A differenza dei sistemi Text-to-3D tradizionali, che generalmente producono un singolo modello a partire da un prompt, il nuovo agente è stato progettato per accompagnare l’intero processo creativo. Gli utenti possono descrivere un’idea, generare diverse varianti concettuali, richiedere modifiche specifiche, confrontare i risultati ottenuti e trasformare la versione selezionata in un asset tridimensionale modificabile senza dover passare tra strumenti o interfacce differenti.
L’architettura proposta da Meshy considera la creazione 3D come un’attività iterativa e conversazionale. L’agente agisce come un intermediario tra l’utente e le diverse funzioni della piattaforma, coordinando generazione di modelli, applicazione di texture e sviluppo progressivo degli asset attraverso una singola sessione di lavoro.
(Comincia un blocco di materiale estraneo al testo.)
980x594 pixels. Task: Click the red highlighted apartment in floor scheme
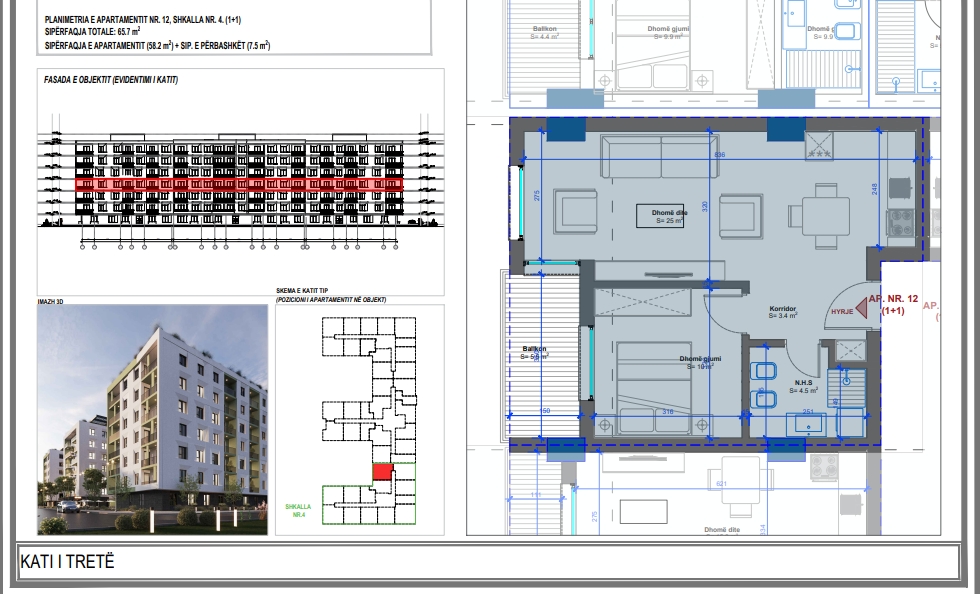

Questo approccio mira a ridurre il numero di operazioni manuali richieste nelle fasi iniziali di progettazione e prototipazione.
La soluzione è destinata a sviluppatori di videogiochi, designer di prodotto, creatori di contenuti digitali e professionisti impegnati in progetti AR e VR. Secondo l’azienda, il sistema consente di accelerare la visualizzazione delle idee nelle prime fasi di sviluppo e di aumentare la velocità delle iterazioni creative, rendendo più semplice esplorare molteplici direzioni progettuali prima di passare alla produzione finale.
L’introduzione di Meshy 3D Agent Beta riflette una tendenza sempre più evidente nel settore dell’intelligenza artificiale generativa: il passaggio da strumenti che eseguono singole attività a sistemi agentici capaci di orchestrare interi workflow. In questo caso, l’obiettivo non è soltanto generare modelli tridimensionali, ma creare un ambiente nel quale l’AI possa collaborare con l’utente durante tutte le fasi della progettazione, dalla definizione del concetto iniziale fino alla realizzazione dell’asset pronto per essere integrato in pipeline professionali di sviluppo e produzione.